Olive Oil
The candidates for unusually high prices are 307–306, 281, 279, and 259 or 256–251 B.C.
The first three years belong to the period of decline from generally high prices; this, with the rarity of prices from the whole period from 307 to 273 B.C. , makes it very difficult to decide whether a price is in fact high. There was military activity in the Kyklades in 307 and 306. Demetrios Poliorketes, who besieged Athens during the winter of 307/6, passed through the islands traveling between Athens and Asia Minor; although the inscription giving the prices does not assign them to a particular month, they may nevertheless well be associated with Demetrios's activities. The prices of 304, I have argued above, can be explained by the impact of Demetrios's siege on Rhodos, and thus are related to military activity. The price of 281 does seem quite elevated in comparison to prices just two years later, but in view of the scarcity of figures it is impossible to know for sure. Finally, the price of 279 B.C. might also be related to military activities. That year saw a war between Ptolemaios II and Antiokhos that resulted in the acquisition of Samos and parts of Ionia by the Egyptians. Since the Ptolemies had controlled the Kyklades for eight years or so, operations may have been staged from the islands.
That leaves only a single unusually high oil price of 125.1, 13.6 percent above mean, from an inscription that can only be dated to 259 or 256–251 B.C.[121] The period is that of the Second Syrian War, which Rhodes exploited to seek connections in the Kyklades, including on Delos, against her long-time Egyptian allies. The price might be attributable to the presence of the Rhodian fleet, but without a more precise date for the inscription it is impossible to be sure.
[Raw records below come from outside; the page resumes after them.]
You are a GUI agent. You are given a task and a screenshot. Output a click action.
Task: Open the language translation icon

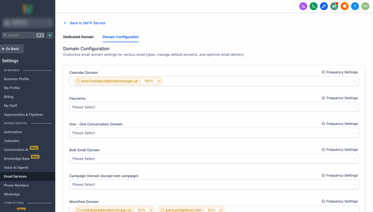[x=303, y=6]
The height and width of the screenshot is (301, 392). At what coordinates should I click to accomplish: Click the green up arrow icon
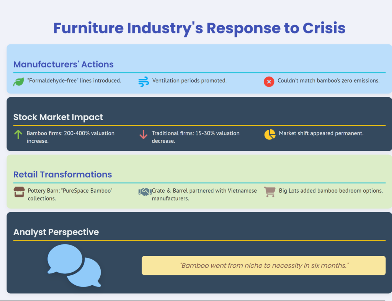[18, 134]
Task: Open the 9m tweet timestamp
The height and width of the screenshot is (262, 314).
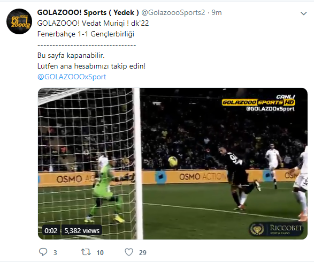Action: (217, 13)
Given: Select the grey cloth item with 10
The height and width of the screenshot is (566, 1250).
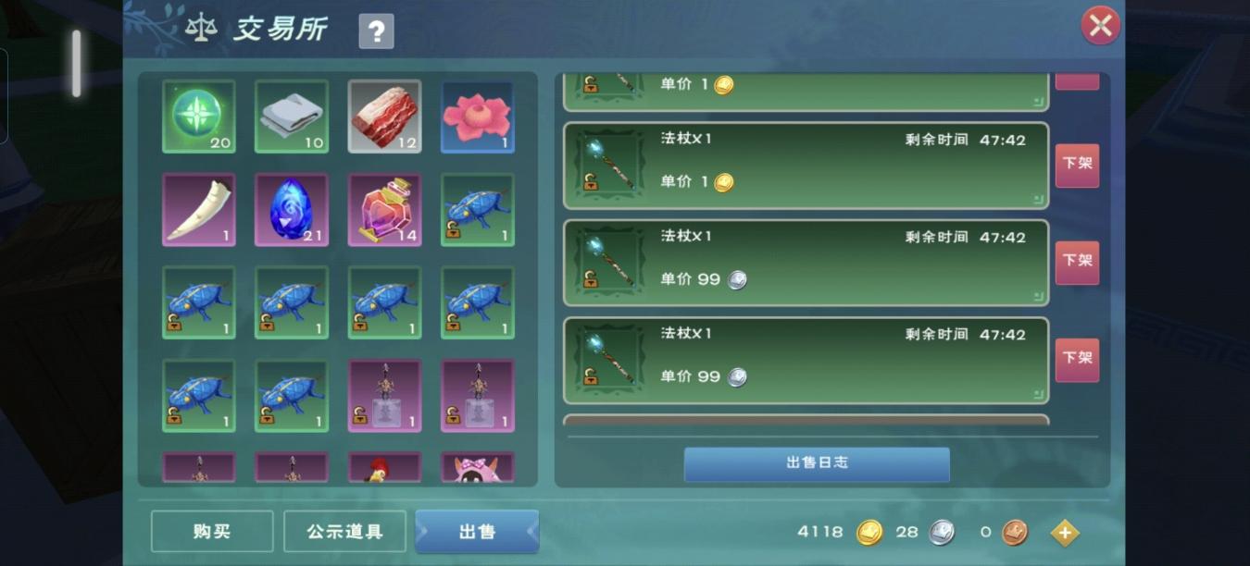Looking at the screenshot, I should point(292,117).

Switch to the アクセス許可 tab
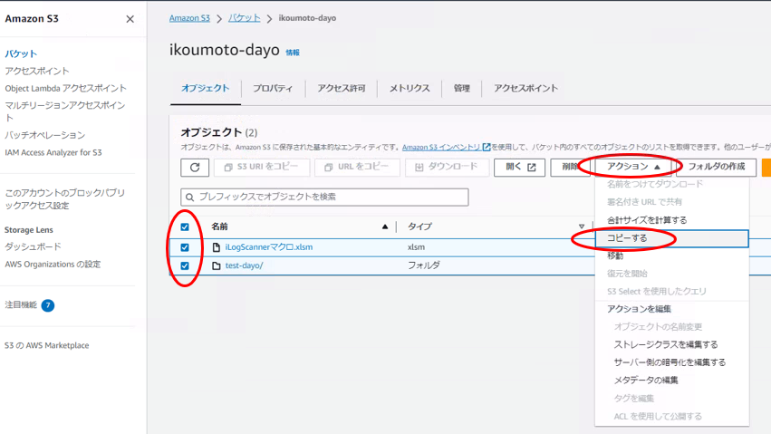point(341,88)
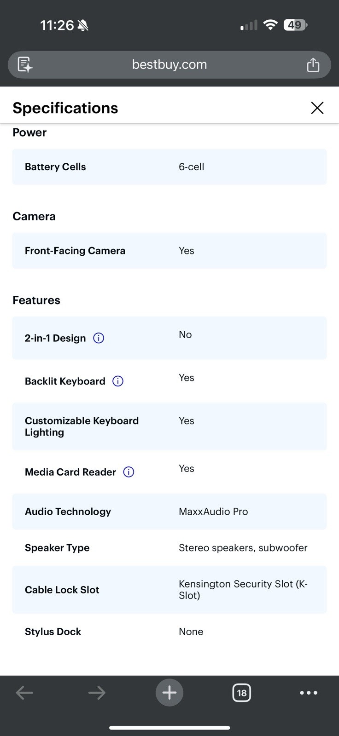Tap the Stylus Dock row

[170, 632]
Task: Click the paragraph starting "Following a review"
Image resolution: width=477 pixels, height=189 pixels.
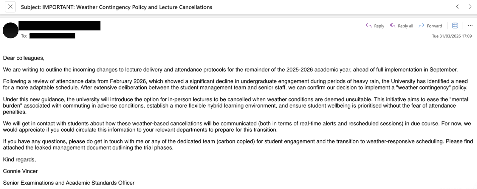Action: point(234,84)
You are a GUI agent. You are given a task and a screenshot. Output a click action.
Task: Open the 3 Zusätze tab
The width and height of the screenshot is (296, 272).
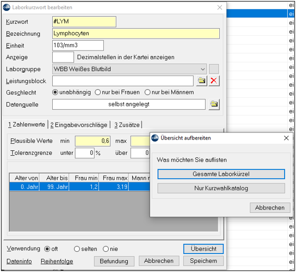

With but one exception, all the many other years that show a military presence in the Kyklades—260–258, 246, 200, and 170 B.C. —yield oil prices that are either perfectly normal or low. The exception is 169 B.C. , with a price 51.6 percent above the mean for 179–170 B.C. (or 35.1 percent above the 272–170 B.C. mean). I have already argued that this price from Posideon represents a poor harvest owing to the bad winter of 169–168 B.C. , but if troops were stationed on Delos itself, as in the following year, they may have contributed additional stress.
These results can be explained by the model for Delian oil supplies worked out above. Before 272 B.C. , Delos was dependent on supplies brought in from relatively great distances, but by the 260s the temple could satisfy its needs from sources on Delos itself and on very close neighbors. Only disruption of trade in the neighborhood—say between Delos and Rheneia, Mykonos, and perhaps Tenos—would affect its supplies. Hence the complete absence of any impact by fleets or troops even as close as
Andros, and even when—as we shall see presently—those troops did cause the prices of other commodities to rise.